*Provided records*
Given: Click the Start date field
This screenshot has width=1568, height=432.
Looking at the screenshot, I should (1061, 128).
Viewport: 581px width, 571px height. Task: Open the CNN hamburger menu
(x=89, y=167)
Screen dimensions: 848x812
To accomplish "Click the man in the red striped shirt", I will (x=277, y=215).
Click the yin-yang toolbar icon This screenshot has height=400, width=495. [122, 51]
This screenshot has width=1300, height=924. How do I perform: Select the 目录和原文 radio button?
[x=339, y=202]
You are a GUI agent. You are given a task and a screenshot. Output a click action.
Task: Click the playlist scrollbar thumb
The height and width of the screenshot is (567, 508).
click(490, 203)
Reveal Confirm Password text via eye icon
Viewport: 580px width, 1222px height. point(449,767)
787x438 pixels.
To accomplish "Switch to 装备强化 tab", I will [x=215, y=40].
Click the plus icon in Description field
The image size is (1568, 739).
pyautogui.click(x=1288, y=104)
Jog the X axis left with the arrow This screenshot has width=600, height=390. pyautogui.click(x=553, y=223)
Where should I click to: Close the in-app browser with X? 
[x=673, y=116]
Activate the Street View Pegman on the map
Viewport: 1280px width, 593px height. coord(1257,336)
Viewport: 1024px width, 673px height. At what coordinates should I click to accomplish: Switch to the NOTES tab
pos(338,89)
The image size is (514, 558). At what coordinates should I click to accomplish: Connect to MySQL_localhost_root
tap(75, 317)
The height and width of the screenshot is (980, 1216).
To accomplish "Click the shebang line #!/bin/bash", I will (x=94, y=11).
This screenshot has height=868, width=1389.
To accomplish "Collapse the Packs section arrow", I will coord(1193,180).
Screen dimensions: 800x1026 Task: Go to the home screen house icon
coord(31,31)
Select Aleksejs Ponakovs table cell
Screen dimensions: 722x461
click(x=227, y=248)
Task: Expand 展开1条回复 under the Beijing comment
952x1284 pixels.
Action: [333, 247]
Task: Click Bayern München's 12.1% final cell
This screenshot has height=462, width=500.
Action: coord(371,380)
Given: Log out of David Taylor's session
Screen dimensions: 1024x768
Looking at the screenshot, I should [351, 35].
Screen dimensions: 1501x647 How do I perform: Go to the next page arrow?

*Prompt*
Looking back over the listing above, how many lines include the word "arrow"? Give the number and nothing more.

*Exercise result*
3